Le problème - lourd, blessant, presque humiliant pour tout républicain, de droite comme de gauche - est que le président sortant a franchi, depuis deux jours, la frontière entre compréhension et compromission. Certes, il a assuré, mercredi 25 avril, qu'il n'y aurait "pas d'accord" avec le Front national, ni de ministres FN s'il est réélu. C'est bien le moins.
Mais il a désormais adopté le langage, la rhétorique et, partant, les idées, ou plutôt les obsessions, de Mme Le Pen. Ainsi de cette façon d'attiser les peurs de la société française plutôt que de tenter de les apaiser. Ainsi de cette stigmatisation des "élites", jetées en pâture au "peuple". Ainsi de cette dénonciation du "système", dont on se demande bien ce qu'il est, sinon la République dont il devrait être le garant.

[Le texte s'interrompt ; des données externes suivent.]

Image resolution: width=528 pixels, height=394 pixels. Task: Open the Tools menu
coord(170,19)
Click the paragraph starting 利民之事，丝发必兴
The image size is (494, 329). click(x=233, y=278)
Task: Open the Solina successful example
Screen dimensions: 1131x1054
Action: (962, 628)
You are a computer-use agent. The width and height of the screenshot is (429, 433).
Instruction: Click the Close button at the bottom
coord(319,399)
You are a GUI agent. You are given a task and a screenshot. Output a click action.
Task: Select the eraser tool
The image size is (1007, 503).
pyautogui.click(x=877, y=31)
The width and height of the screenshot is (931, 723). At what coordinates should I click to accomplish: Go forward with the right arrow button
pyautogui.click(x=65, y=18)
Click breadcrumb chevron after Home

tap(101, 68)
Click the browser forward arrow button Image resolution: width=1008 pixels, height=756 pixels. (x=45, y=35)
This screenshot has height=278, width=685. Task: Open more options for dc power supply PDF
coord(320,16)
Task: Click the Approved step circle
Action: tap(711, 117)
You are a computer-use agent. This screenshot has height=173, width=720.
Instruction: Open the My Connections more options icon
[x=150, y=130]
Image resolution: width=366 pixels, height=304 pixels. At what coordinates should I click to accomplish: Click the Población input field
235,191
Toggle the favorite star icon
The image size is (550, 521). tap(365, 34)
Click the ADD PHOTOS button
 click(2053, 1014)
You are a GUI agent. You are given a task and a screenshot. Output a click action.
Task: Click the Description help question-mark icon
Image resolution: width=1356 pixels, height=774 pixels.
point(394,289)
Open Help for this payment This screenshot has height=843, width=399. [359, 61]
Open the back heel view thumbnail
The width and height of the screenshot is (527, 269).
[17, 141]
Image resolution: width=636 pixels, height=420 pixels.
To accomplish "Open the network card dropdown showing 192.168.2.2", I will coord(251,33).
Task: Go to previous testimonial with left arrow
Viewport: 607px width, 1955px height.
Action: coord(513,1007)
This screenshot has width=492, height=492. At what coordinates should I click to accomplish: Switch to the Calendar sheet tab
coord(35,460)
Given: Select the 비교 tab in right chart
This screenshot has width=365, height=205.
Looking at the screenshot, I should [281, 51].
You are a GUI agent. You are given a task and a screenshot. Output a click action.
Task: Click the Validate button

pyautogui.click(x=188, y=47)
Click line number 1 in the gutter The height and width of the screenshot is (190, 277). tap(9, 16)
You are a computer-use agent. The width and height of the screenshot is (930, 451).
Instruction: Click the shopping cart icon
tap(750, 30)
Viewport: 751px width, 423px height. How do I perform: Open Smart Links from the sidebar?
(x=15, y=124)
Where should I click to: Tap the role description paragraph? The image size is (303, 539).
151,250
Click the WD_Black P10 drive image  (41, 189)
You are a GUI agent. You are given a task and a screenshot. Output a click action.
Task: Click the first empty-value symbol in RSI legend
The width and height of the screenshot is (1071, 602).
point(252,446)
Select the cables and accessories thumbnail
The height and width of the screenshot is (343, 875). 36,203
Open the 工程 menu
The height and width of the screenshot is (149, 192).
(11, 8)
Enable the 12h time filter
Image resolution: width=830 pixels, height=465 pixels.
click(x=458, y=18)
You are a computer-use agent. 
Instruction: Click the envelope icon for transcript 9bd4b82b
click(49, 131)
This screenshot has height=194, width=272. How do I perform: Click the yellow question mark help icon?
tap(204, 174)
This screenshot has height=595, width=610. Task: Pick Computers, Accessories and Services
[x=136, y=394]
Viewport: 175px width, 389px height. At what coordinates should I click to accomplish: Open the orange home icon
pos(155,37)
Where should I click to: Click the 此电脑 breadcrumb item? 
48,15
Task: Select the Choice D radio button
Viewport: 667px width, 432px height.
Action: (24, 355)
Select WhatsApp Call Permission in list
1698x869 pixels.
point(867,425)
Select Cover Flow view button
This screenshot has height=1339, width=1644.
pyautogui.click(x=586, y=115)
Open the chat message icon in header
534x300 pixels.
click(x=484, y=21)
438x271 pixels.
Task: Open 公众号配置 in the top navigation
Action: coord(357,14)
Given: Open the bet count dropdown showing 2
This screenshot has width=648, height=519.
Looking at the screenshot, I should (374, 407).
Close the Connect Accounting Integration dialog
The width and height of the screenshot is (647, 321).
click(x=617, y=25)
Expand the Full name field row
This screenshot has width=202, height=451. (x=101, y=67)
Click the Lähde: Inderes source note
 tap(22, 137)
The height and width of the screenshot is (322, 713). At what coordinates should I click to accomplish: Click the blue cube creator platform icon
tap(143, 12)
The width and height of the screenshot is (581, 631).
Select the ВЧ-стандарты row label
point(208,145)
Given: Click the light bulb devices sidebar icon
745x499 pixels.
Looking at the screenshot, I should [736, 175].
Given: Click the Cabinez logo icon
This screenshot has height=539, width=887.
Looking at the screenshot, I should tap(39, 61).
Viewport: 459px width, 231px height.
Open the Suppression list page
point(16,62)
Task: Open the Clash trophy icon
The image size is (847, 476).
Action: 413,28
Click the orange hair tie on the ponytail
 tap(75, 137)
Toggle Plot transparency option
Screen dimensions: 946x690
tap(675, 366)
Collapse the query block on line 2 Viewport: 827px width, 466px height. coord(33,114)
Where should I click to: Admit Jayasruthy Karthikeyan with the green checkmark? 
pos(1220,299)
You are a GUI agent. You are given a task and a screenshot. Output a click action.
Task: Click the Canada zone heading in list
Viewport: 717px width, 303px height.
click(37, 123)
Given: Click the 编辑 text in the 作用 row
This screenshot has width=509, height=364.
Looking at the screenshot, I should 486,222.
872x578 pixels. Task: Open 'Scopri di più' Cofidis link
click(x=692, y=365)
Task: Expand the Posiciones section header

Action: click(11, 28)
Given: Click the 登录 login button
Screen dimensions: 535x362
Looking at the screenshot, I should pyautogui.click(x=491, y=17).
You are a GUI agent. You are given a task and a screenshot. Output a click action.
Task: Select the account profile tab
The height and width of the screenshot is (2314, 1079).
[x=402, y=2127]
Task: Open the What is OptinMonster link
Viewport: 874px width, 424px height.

Cette empathie constitue une faute politique. La présidente du Front national a beau avoir débarrassé son parti de ses scories et saillies les plus choquantes, le coeur du projet lepéniste reste ce qu'il a toujours été : rétrograde, nationaliste et xénophobe.
Malgré des hésitations de tel ou tel, à certains moments comme lors des régionales de 1998, les responsables de la droite avaient toujours, jusqu'à présent, récusé ces idées. Pendant des années, l'ancien président Jacques Chirac avait courageusement rappelé que la République française assure l'égalité de tous, "sans distinction d'origine, de race ou de religion", selon les termes de la Constitution. Céder, si peu que ce soit, sur cette exigence ne peut que renforcer le Front national. Et placer la droite, demain, dans une situation bien vulnérable.
C'est également une faute morale. En politique, comme ailleurs, la fin ne justifie pas tous les moyens. L'élection ne légitime pas tous les cynismes. Sauf à donner un peu plus raison aux philippiques de Mme Le Pen contre les "mensonges" des dirigeants français. Sauf à y perdre son âme.
C'est enfin un aveu d'impuissance. En 2007, Nicolas Sarkozy avait su convaincre qu'il saurait apporter des réponses au désarroi ou au désespoir de cette "France qui souffre". Se situer, cinq ans plus tard, sur le terrain même de Mme Le Pen revient à admettre qu'il n'y est pas parvenu.